-- AIM OF THE EXERCISE --
Where does the word "will" show up in the data? Please find each such line and copy it.

-- DATA FOR PROCESSING --

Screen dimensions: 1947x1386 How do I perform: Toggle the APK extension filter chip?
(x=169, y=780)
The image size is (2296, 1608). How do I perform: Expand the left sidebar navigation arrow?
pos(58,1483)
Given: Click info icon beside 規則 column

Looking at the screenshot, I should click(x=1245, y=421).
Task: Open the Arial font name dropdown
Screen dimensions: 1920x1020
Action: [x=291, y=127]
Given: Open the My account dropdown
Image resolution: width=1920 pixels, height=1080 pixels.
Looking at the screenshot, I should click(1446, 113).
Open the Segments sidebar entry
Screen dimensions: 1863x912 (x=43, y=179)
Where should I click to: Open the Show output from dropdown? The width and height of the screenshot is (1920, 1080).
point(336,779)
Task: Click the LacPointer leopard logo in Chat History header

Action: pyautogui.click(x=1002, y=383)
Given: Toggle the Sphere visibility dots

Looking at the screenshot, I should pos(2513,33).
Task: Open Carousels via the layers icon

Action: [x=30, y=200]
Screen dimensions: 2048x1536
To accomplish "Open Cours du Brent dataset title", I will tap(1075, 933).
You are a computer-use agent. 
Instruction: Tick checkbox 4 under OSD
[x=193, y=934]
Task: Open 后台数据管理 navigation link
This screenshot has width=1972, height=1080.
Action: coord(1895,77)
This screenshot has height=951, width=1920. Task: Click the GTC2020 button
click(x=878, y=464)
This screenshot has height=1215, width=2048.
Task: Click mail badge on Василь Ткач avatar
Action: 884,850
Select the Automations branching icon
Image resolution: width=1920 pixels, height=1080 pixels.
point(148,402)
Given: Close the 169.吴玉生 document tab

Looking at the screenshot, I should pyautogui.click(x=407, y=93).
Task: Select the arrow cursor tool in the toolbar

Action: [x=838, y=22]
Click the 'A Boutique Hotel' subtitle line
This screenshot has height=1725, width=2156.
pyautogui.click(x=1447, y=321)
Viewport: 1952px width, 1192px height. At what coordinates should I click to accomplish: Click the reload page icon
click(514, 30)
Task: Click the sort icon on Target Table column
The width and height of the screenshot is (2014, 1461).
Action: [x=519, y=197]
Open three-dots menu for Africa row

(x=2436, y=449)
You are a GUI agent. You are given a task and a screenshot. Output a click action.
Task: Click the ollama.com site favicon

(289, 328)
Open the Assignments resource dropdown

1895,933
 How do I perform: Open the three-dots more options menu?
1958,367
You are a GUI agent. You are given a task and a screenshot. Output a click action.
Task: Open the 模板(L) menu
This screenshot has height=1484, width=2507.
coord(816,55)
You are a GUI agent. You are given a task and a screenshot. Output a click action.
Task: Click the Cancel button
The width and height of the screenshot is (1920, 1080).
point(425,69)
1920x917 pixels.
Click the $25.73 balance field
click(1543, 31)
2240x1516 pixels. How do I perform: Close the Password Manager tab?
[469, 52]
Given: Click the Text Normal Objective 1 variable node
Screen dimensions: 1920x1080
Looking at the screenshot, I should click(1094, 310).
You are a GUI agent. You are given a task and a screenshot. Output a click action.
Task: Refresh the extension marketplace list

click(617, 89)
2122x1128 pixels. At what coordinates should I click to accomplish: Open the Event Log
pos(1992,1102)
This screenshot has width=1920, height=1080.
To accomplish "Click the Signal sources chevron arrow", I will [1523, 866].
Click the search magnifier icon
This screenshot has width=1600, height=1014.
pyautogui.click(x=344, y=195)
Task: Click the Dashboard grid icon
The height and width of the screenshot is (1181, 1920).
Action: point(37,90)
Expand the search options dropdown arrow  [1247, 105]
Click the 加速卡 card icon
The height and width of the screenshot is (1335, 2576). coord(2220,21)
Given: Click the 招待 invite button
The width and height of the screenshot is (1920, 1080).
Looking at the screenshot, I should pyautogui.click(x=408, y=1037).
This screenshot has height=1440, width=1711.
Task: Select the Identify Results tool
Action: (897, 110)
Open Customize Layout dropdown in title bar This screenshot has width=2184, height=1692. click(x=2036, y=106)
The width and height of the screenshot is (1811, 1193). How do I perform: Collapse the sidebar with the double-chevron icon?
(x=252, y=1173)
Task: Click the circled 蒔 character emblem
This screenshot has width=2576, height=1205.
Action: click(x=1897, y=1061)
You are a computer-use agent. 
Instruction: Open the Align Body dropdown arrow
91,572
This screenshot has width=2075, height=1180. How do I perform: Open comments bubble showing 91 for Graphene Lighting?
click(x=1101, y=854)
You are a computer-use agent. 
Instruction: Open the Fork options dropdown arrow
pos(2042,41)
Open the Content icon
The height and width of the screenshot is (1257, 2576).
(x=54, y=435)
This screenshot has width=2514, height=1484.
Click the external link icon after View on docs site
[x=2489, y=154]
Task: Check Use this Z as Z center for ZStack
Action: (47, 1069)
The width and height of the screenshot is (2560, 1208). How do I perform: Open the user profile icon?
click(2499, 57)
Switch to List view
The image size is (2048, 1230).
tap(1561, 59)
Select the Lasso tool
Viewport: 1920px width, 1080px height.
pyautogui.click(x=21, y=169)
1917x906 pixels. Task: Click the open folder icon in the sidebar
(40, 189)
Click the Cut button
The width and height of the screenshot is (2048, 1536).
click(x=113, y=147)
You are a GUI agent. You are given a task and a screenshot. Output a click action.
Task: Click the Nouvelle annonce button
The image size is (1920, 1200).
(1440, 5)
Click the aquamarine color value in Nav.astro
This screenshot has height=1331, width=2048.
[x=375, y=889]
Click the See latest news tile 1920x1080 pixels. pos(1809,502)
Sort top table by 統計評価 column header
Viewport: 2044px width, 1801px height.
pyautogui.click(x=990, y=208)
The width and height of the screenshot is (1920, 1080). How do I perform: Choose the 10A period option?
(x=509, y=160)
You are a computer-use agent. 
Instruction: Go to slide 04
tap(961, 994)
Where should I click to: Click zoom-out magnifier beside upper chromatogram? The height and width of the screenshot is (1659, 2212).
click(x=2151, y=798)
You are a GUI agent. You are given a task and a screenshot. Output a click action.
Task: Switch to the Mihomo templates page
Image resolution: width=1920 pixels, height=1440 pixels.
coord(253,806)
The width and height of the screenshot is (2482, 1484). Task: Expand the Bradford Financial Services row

-- EXPECTED ANSWER --
To accomplish "Open Cours du Brent dataset title", I will tap(1075, 933).
To accomplish "Click the Signal sources chevron arrow", I will [1523, 866].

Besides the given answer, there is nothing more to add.